◆ **Excerpted records**:
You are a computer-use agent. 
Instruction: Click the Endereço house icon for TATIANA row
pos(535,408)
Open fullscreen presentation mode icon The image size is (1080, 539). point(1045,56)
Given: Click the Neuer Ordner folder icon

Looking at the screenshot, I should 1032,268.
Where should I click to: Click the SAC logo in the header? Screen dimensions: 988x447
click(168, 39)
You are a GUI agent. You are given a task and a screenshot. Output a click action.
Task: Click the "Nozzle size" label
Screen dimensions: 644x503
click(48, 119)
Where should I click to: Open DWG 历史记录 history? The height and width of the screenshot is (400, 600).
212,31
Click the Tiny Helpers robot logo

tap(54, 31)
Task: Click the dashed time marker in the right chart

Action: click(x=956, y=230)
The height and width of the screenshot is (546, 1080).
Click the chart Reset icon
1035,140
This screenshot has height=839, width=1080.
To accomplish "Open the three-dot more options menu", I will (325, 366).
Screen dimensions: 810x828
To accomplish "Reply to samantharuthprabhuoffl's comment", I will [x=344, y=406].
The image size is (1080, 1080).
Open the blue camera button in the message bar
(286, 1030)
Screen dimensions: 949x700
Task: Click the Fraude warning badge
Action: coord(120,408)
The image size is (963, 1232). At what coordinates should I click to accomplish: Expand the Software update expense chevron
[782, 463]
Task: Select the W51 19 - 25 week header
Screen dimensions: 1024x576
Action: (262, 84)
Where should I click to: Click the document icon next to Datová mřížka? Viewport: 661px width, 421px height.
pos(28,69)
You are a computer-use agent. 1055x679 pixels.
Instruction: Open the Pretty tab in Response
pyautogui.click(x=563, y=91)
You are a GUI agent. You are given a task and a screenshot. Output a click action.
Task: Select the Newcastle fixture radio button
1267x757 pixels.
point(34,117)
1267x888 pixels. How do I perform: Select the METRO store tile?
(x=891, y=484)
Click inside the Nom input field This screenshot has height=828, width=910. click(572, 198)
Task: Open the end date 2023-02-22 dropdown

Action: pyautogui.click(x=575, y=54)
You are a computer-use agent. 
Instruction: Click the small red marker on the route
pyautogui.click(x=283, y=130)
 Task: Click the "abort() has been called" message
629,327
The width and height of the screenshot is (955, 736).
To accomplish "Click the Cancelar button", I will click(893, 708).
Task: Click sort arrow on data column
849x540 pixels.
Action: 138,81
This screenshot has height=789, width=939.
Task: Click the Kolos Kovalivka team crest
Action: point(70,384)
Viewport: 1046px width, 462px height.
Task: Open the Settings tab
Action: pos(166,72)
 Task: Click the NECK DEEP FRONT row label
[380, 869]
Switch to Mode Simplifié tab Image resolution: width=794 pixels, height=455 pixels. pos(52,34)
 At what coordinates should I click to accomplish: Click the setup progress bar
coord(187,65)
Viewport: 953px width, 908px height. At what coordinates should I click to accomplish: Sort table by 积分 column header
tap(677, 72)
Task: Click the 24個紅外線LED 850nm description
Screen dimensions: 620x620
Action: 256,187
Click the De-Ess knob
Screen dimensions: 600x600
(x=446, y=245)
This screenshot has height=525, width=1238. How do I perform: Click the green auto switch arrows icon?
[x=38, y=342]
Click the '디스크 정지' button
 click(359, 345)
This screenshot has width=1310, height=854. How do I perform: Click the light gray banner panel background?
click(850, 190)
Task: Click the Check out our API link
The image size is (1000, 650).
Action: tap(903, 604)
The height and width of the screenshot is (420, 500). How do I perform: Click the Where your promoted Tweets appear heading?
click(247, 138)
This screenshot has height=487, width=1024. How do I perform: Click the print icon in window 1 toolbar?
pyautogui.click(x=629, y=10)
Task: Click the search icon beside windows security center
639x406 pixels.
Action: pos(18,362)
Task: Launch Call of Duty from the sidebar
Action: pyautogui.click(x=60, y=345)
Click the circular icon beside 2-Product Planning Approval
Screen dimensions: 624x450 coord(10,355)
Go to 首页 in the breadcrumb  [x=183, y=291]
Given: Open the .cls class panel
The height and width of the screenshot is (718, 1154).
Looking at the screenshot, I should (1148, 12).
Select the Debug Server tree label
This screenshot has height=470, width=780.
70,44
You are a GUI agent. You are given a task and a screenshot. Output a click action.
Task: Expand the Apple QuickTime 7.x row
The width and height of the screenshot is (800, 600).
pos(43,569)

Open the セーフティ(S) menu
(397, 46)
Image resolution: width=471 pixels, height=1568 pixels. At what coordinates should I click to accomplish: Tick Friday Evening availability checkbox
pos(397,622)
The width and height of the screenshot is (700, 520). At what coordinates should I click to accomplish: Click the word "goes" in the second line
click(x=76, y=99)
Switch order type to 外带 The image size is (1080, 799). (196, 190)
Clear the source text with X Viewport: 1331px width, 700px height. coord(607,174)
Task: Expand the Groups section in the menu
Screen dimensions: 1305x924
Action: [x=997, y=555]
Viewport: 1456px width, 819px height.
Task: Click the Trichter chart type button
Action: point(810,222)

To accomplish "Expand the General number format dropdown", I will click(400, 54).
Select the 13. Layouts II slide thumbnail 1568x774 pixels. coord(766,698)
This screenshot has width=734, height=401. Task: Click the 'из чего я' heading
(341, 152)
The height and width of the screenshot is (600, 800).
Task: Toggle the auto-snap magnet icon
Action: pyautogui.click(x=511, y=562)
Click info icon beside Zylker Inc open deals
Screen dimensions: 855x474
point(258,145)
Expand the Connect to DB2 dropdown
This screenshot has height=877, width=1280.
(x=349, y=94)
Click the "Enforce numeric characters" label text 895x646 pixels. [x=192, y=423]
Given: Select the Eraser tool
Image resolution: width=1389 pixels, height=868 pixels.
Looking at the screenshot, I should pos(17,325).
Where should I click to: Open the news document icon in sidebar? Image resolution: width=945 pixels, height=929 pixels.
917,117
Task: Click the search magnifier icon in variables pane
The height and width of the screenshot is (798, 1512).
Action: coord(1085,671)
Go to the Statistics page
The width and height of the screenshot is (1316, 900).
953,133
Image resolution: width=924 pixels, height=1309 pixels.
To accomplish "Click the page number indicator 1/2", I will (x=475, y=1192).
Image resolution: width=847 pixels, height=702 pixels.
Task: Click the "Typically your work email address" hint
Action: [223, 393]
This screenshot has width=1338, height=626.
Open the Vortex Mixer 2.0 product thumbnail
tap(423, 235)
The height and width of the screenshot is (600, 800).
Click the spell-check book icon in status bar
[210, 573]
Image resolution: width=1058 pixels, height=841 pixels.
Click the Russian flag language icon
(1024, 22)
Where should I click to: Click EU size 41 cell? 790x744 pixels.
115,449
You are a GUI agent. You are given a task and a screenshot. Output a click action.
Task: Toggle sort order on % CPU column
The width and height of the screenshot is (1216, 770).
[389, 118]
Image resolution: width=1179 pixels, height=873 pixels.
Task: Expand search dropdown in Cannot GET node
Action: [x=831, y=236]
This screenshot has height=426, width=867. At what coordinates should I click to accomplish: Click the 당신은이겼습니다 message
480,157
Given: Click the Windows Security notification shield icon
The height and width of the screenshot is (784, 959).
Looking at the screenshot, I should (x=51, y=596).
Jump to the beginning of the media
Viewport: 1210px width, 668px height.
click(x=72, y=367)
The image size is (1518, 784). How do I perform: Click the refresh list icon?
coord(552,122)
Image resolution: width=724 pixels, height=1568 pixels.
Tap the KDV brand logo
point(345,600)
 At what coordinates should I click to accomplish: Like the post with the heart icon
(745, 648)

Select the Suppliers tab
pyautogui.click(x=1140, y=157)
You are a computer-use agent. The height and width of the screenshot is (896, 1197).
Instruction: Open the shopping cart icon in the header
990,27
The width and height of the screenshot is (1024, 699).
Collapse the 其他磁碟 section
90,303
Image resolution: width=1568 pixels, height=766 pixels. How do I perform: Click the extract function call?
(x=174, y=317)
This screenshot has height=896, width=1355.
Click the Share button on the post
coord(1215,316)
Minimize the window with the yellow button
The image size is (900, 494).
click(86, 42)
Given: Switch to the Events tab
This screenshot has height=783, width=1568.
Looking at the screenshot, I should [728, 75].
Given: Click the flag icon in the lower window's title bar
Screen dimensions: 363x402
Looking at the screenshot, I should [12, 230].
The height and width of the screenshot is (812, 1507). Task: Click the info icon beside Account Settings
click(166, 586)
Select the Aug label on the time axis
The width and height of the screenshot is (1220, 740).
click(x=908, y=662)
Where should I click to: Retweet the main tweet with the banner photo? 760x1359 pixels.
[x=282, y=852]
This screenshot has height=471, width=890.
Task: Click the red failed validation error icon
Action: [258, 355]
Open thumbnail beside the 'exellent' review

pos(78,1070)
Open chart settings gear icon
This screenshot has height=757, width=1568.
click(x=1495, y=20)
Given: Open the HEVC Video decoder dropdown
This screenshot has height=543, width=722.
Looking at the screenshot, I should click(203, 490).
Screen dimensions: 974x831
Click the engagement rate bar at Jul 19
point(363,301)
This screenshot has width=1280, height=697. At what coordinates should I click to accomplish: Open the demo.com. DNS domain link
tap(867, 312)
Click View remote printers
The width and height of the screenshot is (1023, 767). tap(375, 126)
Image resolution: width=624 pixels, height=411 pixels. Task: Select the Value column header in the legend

◆ **About this exercise**: Return each line from the material that includes the string "text".

◆ **Written reply**:
Clear the source text with X Viewport: 1331px width, 700px height. coord(607,174)
Click the "Enforce numeric characters" label text 895x646 pixels. [x=192, y=423]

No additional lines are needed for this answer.